DevOps & CloudMay 30, 2026 7 min read

Migrating a Terraform Monorepo to Stacks: What We'd Do Differently

We moved a 40-module Terraform monorepo to HCP Terraform Stacks. Here's what broke, what we gained, and the four decisions we'd reverse if we started over.

We spent most of Q1 migrating a client's Terraform monorepo — 40-ish modules, three environments, two cloud accounts — onto HCP Terraform Stacks. The migration worked.
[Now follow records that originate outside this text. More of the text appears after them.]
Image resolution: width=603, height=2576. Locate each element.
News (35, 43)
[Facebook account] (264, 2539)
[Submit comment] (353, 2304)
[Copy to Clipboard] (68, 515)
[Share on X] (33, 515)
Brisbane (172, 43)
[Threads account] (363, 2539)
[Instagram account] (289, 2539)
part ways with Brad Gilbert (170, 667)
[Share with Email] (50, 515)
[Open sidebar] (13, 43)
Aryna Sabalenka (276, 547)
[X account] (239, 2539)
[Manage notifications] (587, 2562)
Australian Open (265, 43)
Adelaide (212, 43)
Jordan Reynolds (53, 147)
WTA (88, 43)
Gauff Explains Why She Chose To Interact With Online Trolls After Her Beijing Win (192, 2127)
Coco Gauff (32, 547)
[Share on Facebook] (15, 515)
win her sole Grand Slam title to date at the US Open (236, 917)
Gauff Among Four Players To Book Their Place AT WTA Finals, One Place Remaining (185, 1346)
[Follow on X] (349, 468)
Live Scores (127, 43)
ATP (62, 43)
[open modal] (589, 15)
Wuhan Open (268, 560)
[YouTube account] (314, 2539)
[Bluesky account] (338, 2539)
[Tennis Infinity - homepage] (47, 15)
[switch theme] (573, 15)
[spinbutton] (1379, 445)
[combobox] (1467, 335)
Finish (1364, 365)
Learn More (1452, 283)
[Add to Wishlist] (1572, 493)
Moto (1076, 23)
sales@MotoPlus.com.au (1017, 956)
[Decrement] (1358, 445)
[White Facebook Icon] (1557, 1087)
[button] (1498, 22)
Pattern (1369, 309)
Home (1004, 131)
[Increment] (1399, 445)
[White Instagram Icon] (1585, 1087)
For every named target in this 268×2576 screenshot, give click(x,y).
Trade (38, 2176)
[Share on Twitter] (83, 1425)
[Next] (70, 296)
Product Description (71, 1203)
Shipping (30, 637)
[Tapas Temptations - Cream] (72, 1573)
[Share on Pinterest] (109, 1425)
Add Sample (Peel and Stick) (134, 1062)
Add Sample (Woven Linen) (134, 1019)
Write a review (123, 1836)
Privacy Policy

It also taught us that "Stacks-shaped" is not the same as "monorepo-shaped," and that a few decisions we made in week one cost us about three weeks in month two.

This is the honest version of that project: what Stacks actually solved, what it didn't, and the four calls we'd make differently if we started again next Monday.

Why we left the flat monorepo

The original layout was the classic one most teams end up with after two or three years of growth: a single repo, a modules/ directory, and an envs/ directory with one folder per environment per region. State lived in S3 with DynamoDB locking. CI was GitHub Actions running terraform plan on PRs and terraform apply on merge to main.

It worked. It also had three problems we couldn't shake:

Plan times. A change to a shared module triggered plans across every environment that referenced it. End-to-end PR feedback was 18–25 minutes on a good day.
Blast radius. Anyone with merge rights could ship to production. We had OPA policies, but the review surface was too big to enforce them consistently.
Environment drift. Staging and prod were "the same" until someone needed to test a thing in staging and forgot to backport. We had three modules where the prod version was six months ahead of staging.

Stacks promised a cleaner answer to all three: deployments as first-class objects, a single configuration that fans out across environments, and orchestrated rollouts with policy gates between them. On paper, that's exactly what we wanted.

What Stacks actually changed

The mental model shift is the important part. In a flat monorepo, an environment is a directory. In Stacks, an environment is a deployment of a single declared component graph. You describe the graph once in components.tfstack.hcl and the rollout strategy once in deployments.tfdeploy.hcl.

A stripped-down version of what ours looked like:

# components.tfstack.hcl
component "network" {
  source = "./modules/network"
  inputs = {
    cidr_block = var.cidr_block
    region     = var.region
  }
}

component "data" {
  source = "./modules/data"
  inputs = {
    vpc_id     = component.network.vpc_id
    subnet_ids = component.network.private_subnet_ids
    db_size    = var.db_size
  }
}

component "app" {
  source = "./modules/app"
  inputs = {
    vpc_id   = component.network.vpc_id
    db_host  = component.data.db_endpoint
    image    = var.app_image
  }
}

And the deployment side:

# deployments.tfdeploy.hcl
deployment "staging" {
  inputs = {
    region     = "us-east-1"
    cidr_block = "10.10.0.0/16"
    db_size    = "db.t4g.medium"
    app_image  = var.app_image
  }
}

deployment "prod" {
  inputs = {
    region     = "us-east-1"
    cidr_block = "10.20.0.0/16"
    db_size    = "db.r6g.xlarge"
    app_image  = var.app_image
  }
}

orchestrate "sequential" "rollout" {
  deployment "staging" {}
  deployment "prod" {
    depends_on = [deployment.staging]
  }
}

That's the win. Drift between environments now requires you to type a different value in a single file, in the open, on a PR. It doesn't prevent drift, but it makes drift visible.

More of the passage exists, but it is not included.